No resulta cómodo para ningún periodista con cierta sensibilidad a la actualidad social, o con un mínimo apego a la investigación comprometida y honesta, adentrarse en el inquietante y terrorífico recorrido del documental Ciutat morta. Es imposible quitarse de encima esa sensación de impotencia al encontrarse ante unos hechos silenciados a los que nunca se prestó la suficiente atención mediática y que ahora explotan en las narices de un gran público que se siente indignado por lo que ahí se relata, gracias a su emisión en televisión y tras un doloroso periodo de censura e ignorancia. El mejor documental de la última edición del Festival de Cine de Málaga es un asombroso torrente de datos, testimonios y hechos casi probados que se desencadenaron porque varios jóvenes estaban donde no debían en el momento equivocado. Así de simple, pero tremendamente complejo al mismo tiempo.

El origen de todo: la madrugada del 4 de febrero de 2006 se produjo una carga policial en los alrededores de un teatro ocupado del centro de Barcelona, y entre un gran momento de confusión un agente de la Guardia Urbana resultó gravemente herido tras impactarle un objeto en la cabeza. Horas después, el entonces alcalde de la Ciudad Condal, Joan Clos, dice en la radio que el agente recibió el golpe de una maceta arrojada desde cierta altura. Sin embargo, son varios los detenidos a pie de calle (no en las azoteas ni en los balcones), entre ellos tres latinoamericanos que son llevados a dependencias policiales, donde, según sus propios testimonios y denuncias, se declaran inocentes y son torturados, insultados y vejados. Posteriormente son atendidos por médicos en el Hospital del Mar, donde acuden en ese mismo momento Patricia ‘Patri’ y Alfredo, lesionados por un aparatoso accidente de bicicleta. Su forma de vestir, y un mal interpretado mensaje en el móvil de ella, provocan la detención también de estos dos jóvenes, a quienes se acusa de participar en los altercados del teatro ocupado, sin ni siquiera encontrarse allí en esos momentos.

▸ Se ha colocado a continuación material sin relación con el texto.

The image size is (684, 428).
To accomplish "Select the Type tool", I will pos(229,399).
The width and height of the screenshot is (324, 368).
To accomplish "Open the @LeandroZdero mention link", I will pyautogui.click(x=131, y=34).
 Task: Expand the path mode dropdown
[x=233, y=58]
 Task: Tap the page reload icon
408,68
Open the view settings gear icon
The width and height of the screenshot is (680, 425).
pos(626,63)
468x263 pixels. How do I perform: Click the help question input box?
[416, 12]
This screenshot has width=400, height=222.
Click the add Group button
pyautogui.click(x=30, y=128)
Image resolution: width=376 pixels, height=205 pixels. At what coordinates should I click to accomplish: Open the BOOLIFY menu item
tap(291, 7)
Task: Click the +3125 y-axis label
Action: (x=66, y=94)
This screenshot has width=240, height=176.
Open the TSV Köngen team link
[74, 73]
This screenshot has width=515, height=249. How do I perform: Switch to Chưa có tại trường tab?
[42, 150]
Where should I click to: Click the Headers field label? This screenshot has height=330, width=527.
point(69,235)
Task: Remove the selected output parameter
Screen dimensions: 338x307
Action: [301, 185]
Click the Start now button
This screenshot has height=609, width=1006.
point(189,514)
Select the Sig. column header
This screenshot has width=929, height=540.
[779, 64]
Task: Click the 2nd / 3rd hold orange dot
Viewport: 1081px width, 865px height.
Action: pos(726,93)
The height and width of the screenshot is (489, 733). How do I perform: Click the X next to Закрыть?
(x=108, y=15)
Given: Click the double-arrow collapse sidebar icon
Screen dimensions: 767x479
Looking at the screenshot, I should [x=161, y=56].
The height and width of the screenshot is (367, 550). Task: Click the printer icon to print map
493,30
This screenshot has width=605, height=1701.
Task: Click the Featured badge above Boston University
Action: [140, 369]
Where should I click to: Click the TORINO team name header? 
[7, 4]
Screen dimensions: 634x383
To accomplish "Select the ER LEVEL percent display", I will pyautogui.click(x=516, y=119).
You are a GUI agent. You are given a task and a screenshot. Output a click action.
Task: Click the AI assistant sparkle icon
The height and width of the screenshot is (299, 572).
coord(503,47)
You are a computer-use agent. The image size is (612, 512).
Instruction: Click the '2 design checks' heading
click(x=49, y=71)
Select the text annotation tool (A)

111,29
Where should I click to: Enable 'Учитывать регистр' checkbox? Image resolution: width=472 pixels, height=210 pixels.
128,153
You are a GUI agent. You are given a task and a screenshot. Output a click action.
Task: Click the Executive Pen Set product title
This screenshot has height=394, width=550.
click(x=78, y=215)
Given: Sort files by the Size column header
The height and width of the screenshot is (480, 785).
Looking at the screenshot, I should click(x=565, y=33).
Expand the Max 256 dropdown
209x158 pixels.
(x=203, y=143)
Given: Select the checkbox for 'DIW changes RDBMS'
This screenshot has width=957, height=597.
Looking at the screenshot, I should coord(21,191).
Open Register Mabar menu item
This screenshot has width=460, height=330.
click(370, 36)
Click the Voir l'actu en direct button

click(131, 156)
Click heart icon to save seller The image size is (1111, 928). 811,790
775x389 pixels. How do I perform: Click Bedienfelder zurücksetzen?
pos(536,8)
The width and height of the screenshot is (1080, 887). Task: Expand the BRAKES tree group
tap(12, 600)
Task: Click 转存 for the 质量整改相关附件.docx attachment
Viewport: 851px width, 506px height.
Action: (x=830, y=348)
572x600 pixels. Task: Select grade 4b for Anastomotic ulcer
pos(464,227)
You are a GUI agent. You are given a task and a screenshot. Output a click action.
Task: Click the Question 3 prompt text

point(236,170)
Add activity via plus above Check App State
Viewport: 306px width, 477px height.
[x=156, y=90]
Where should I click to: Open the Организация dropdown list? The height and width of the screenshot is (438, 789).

Una ciega venganza policial, un conjunto de testimonios falsos de los agentes acusándoles de haber arrojado piedras, de los médicos que miraron hacia otro lado y la connivencia de la juez encargada del caso hicieron el resto: prisiones preventivas de hasta dos años (lo máximo permitido por la ley) para los tres primeros jóvenes, y sentencia inculpatoria posterior para Alfredo (finalmente indultado) y para Patri. Esta última es el tema central de Ciutat morta: Patricia Heras. una joven de Madrid, escritora premonitoria en su blog Poeta Muerta, estudiante de literatura y amante de la estética ‘queer’ y post-punk, que acudió a Barcelona a ganarse la vida y que se dejó todos sus ahorros en pagarse la defensa de un juicio injusto, plagado de veneno institucional y que finalmente acabó con ella. Tras obtener un permiso penitenciario en tercer grado, Patri sale de la cárcel en abril de 2011 y pocos días después se suicida arrojándose por una ventana.